Visual Marker-based. Another method for tracking objects in the environment involves the use of visual markers. These visual markers, attached to the objects, can be captured by a camera and processed by computer vision algorithms so as to determine their location. Four of the included studies use this approach. Lohan et al. (2011) and Pereira et al. (2019), Pereira et al. (2020) use ARToolkit6 markers to track objects in the three-dimensional space. Marin-Urias et al. (2009) do not specify which type of marker they chose.

Color-based. Color-based computer-vision techniques identify and segment objects based on color and contrast features. To this end, the objects must have unique, uniform colors that stand out from the context. Nagai (2005), for instance, uses a yellow-colored object that contrasts the environment. Xu et al. (2013) use several objects with bright colors in a white room. The two robots used in this study are also assigned colors. Raković et al. (2024), trains a model for color recognition to allow for object detection.

3.1.2 Unconstrained environments

Unconstrained environments mimic real-world conditions, where objects can hardly be tagged beforehand, positioned statically, or painted in specific colors. Consequently, unconstrained solutions are appropriate for robotic applications in settings such as schools or nursing homes, where adaptability to the natural environment is crucial. Here, approaches that recognize objects based on their saliency, vector representation, or local properties can be distinguished. The study by Jin et al. (2022) works in an unconstrained setting. However, it does not fit into one of the subcategories used here, since the method primarily predicts a gaze target location (heatmap) in the scene rather than describing how the attended object is recognized.

▸ Given records:

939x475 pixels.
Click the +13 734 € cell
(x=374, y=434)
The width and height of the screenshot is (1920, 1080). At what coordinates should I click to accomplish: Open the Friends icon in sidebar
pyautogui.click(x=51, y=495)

▸ Problem set:
1) According to the object-tracking passage, what type of markers do Lohan et al. (2011) and Pereira et al. use to track objects in three-dimensional space?
2) Carry on the passage about robot object-tracking methods, picking up right after its final sentence.

▸ Answers to the exercises:
1) ARToolkit6 markers.

2)
Saliency-based. One popular approach to object tracking in unconstrained environments is inspired by human visual processing and utilizes saliency differences to identify areas most likely to attract human attention. To this end, a saliency map is created, assigning a distinct value to each image pixel based on visual attributes such as color, motion, brightness, or orientation. By analyzing the resulting map, areas of interest or objects are identified based on their saliency values and position. Multidimensional saliency approaches are inspired by human visual processing and combine several image attributes to identify areas of salience. A frequently used solution for creating saliency maps was developed by Itti et al. (1998), who implemented a neural network to combine the dimensions of color, intensity, and orientation. In contrast, one-dimensional saliency-based approaches calculate saliency of the environment using a single dimension such as color. Saliency-based methods are used extensively across the studies we included in the review. Four studies implement the model developed by Itti et al. (1998), Shon et al. (2005) use the three dimensions originally proposed by Itti et al., while Domhof et al. (2015) introduce an additional depth dimension, and Scassellati (2002) a motion dimension. Yücel et al. (2013) evaluate the model of Itti et al. against two alternatives: the approach of Judd et al. (2009), which introduces further saliency dimensions, and the approach used by Bruce and Tsotsos (2009), which incorporates interdependency among individual pixels in an image. Hosada et al. (2004) and Nagai et al. (2003) do not specify which model they employ for saliency calculation but name the dimensions color, edges, and object movement. Deng et al. (2021) use the OpenCV7 software library to create a saliency map and add the depth dimension. The authors do not specify which underlying algorithm OpenCV applies for the calculation. Finally, Da Silva and Romero (2012) implement a one-dimensional solution that considers only color variations within the environment.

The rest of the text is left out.